**PROVIDED DATA:**
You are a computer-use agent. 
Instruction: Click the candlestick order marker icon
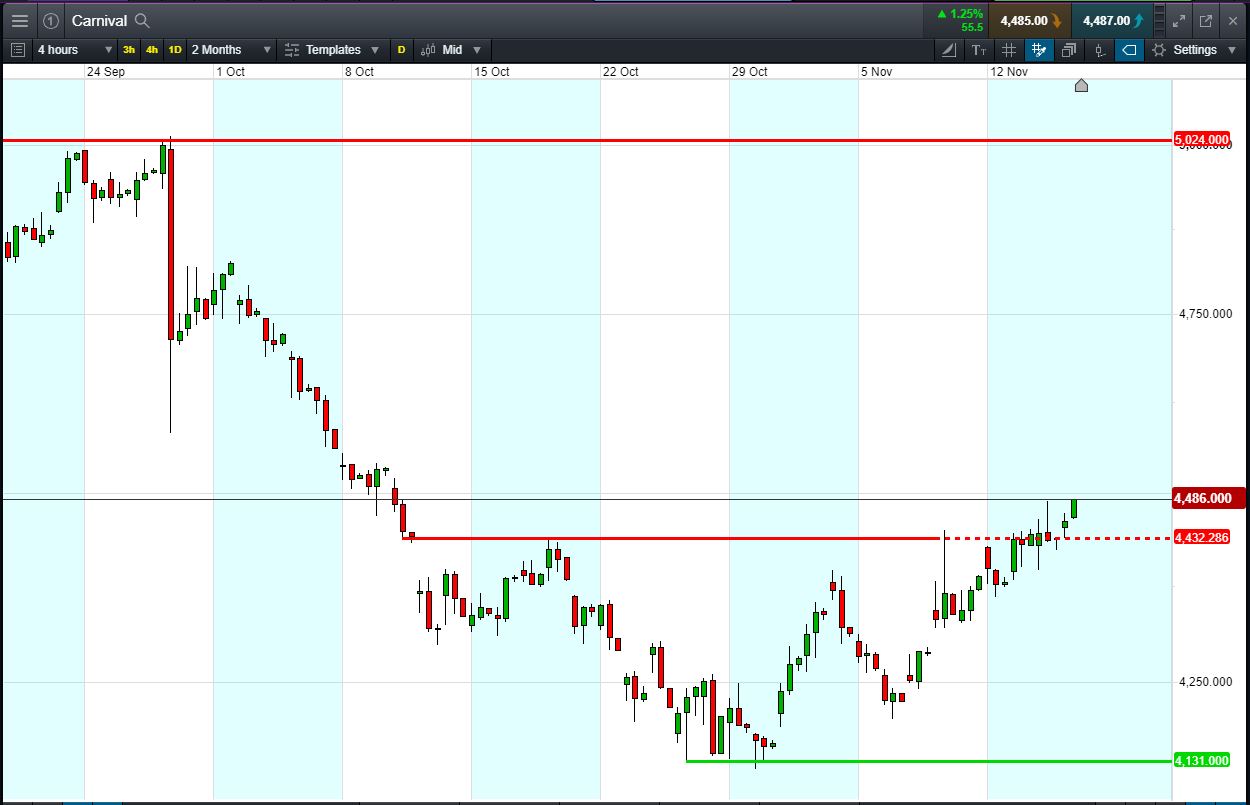click(1099, 50)
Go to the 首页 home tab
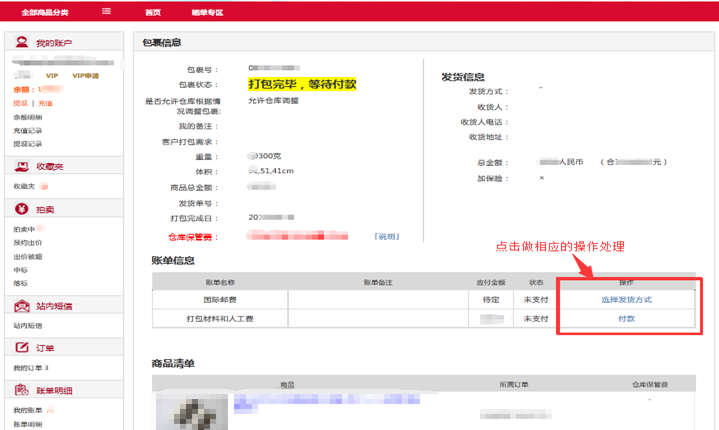Image resolution: width=719 pixels, height=430 pixels. [152, 12]
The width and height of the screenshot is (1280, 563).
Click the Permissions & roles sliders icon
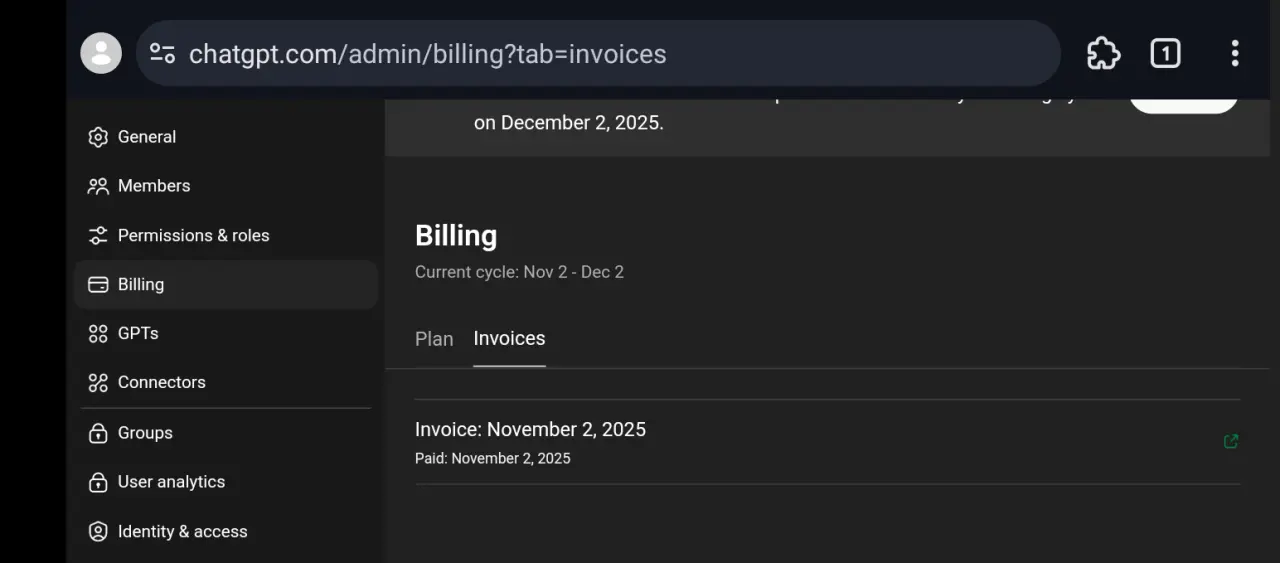98,235
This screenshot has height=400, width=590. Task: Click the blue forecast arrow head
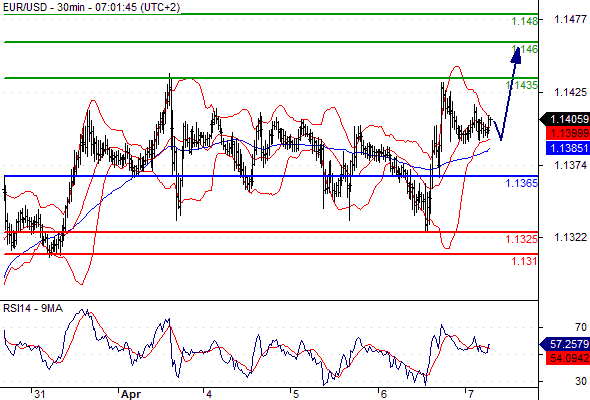coord(516,55)
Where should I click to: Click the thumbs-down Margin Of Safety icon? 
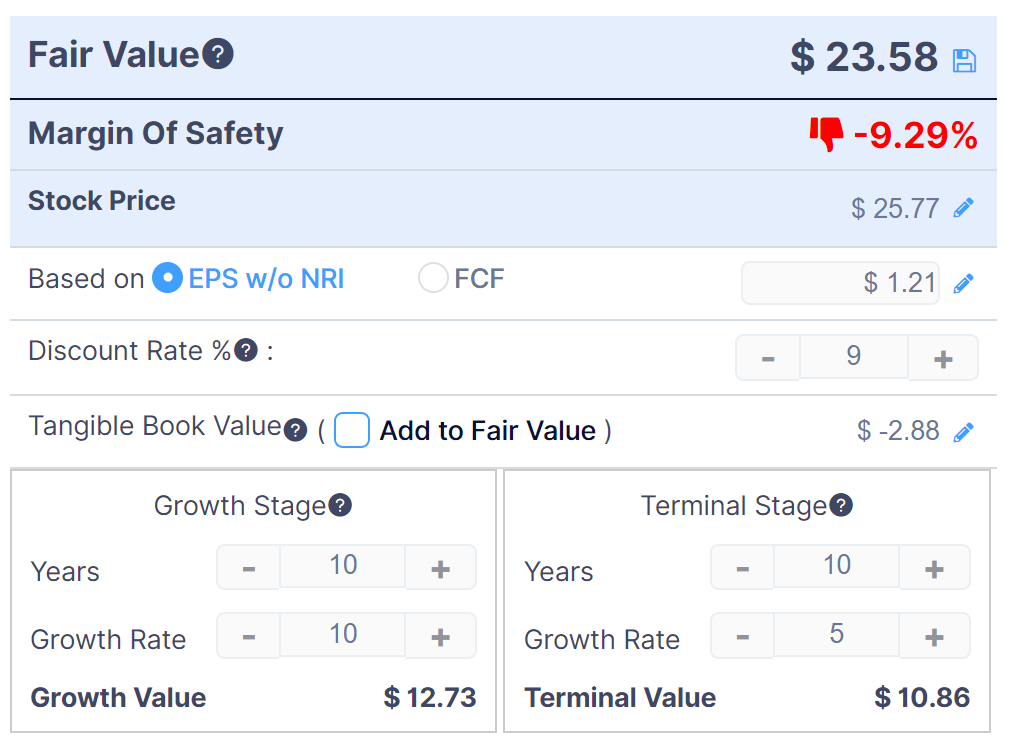click(826, 134)
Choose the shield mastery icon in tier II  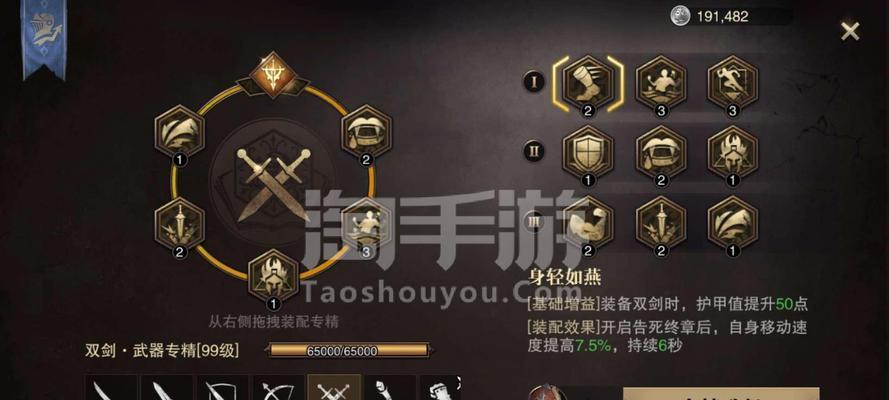(588, 152)
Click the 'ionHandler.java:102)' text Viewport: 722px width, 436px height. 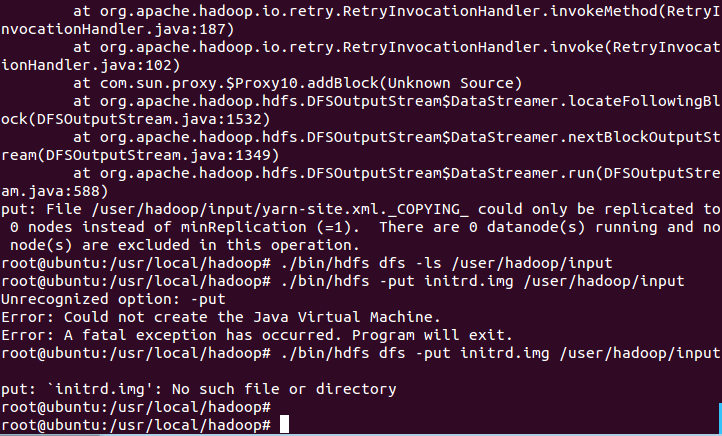[x=90, y=65]
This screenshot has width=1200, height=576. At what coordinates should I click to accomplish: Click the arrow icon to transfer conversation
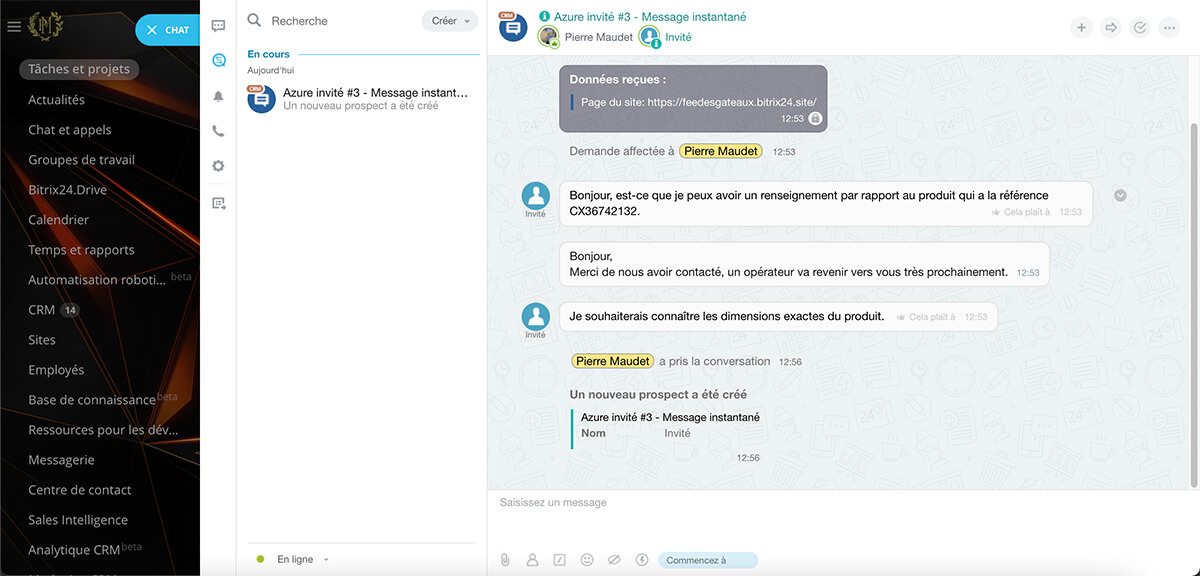tap(1110, 28)
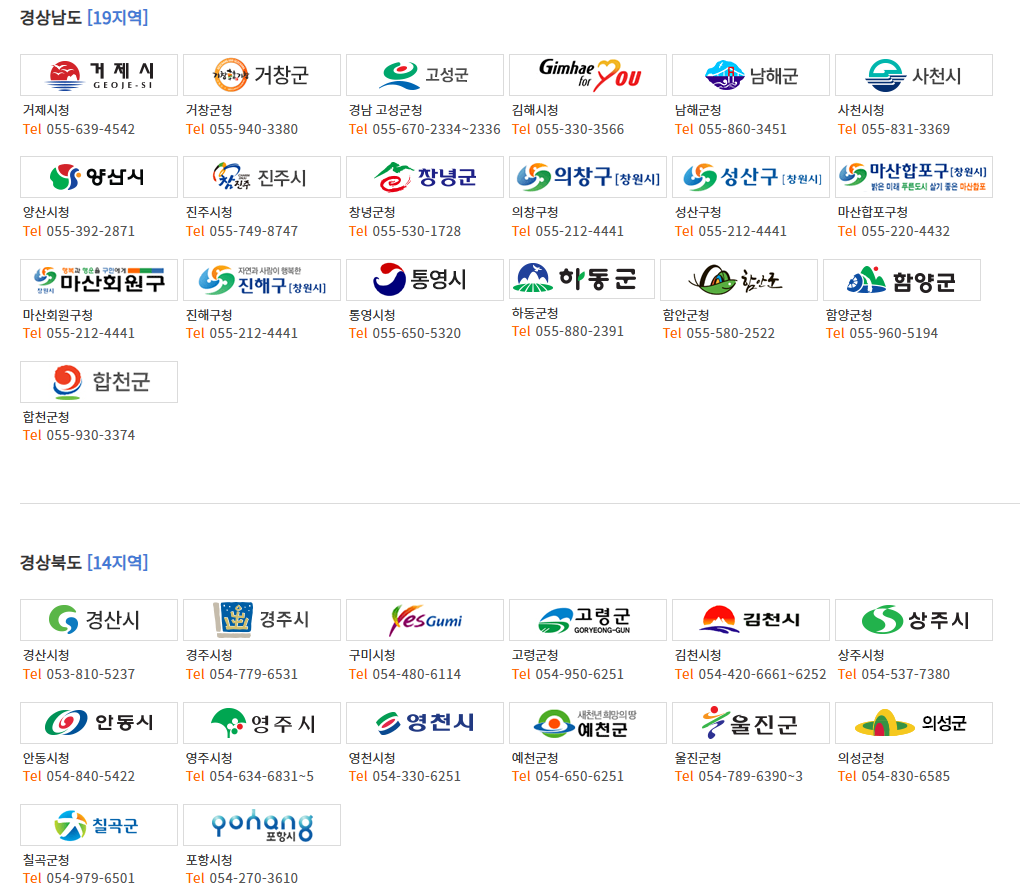The height and width of the screenshot is (894, 1033).
Task: Click the 안동시 logo banner
Action: [99, 723]
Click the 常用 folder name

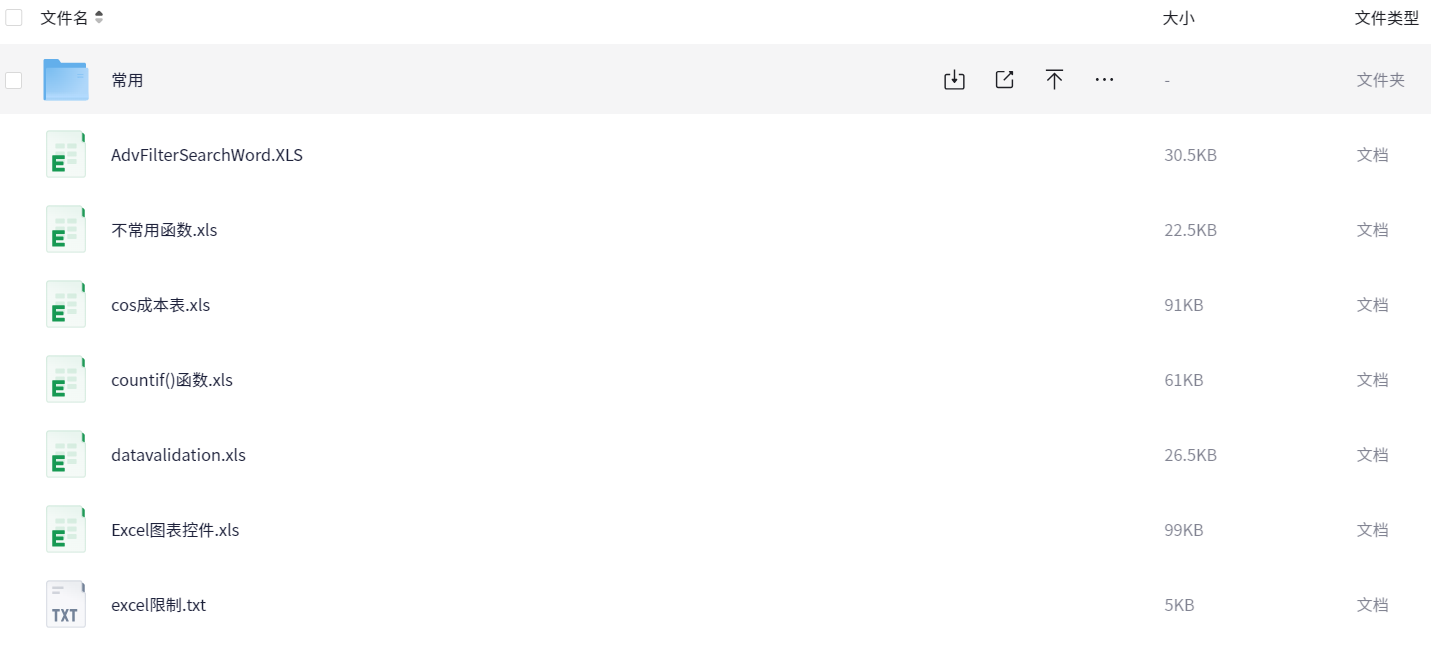(x=127, y=80)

**THE PROBLEM:**
Nothing but the lines from the line containing "This screenshot has width=1200, height=576." through the end of the records belongs in the answer, written out exactly, both ends included, without pictures.

**SOLVED EXERCISE:**
This screenshot has width=1200, height=576. At what coordinates should I click to accomplish: Click the arrow icon to transfer conversation
tap(1110, 28)
The height and width of the screenshot is (894, 1033).
Task: Click the 안동시 logo banner
Action: [99, 723]
Click the 常用 folder name

(x=127, y=80)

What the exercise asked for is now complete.